The investigation also found Lehnertz acted appropriately in imposing a one-day suspension on a senior official for repeatedly not following her directives to obtain an Employee Performance Appraisal Plan (EPAP) concerning a subordinate employee and lying to her about the status of a high-priority project he had been assigned to oversee. The senior official told investigators he had not and would not provide the EPAP to Lehnertz, even though he had been instructed to do so by both the NPS regional manager and Office of Special Counsel. The senior official also missed a meeting with Lehnertz to discuss the high-priority project, saying he recalled being in Flagstaff that day, but investigators found that he clocked a regular work day in the park and updates to his calendar indicated the scheduled meeting.

Despite the findings, Lehnertz has not yet returned to Grand Canyon.

Lehnertz was expected to return to the Grand Canyon in time for its Feb. 26 centennial celebration as a national park.
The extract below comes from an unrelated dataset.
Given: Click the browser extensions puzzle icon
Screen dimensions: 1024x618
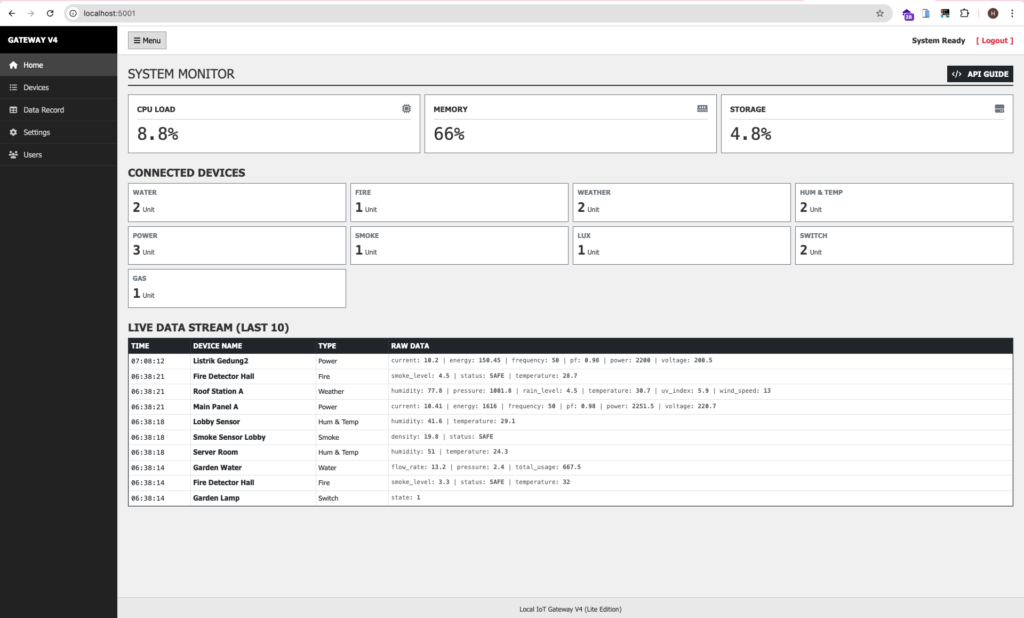Looking at the screenshot, I should pyautogui.click(x=964, y=13).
But her attorney, Kevin Evans, advised her to hold off because of what he says are persistent, baseless accusations against top management.

"It seems that the National Park Service can't get its ducks in a row and its house in order," he said.

Evans said he is negotiating with the agency on Lehnertz's employment status but would not elaborate. Meanwhile, she's working out of the park service's regional office in Denver on a development and training project for park superintendents.

Park Service spokesman Mike Litterst said the agency cannot comment on personnel actions or a timeline regarding Lehnertz's return to the Grand Canyon. Lisa Carrico is serving as acting superintendent at one of the country's busiest national parks, with more than 6 million visitors annually.

Lehnertz told The Associated Press in February that she was excited to celebrate the national park's 100th anniversary and get up to speed on work to replace a water pipeline that frequently breaks. She praised employees for weathering the longest shutdown of the federal government.

Lehnertz became the Grand Canyon's first female superintendent in 2016 after a sexual harassment scandal led to the retirement of its former chief. She was tasked with changing the culture at the Grand Canyon after an earlier report by the inspector general's office found that some men in the now-defunct river district demanded sex from female colleagues and retaliated against women who refused.

Lehnertz said she's made tough decisions to hold employees accountable.

She was reassigned during the latest investigation because the park service said it wanted to protect the integrity of the inquiry.

Evans said the allegations were "groundless and malicious" and said the way the park service handled the situation harmed Lehnertz's reputation.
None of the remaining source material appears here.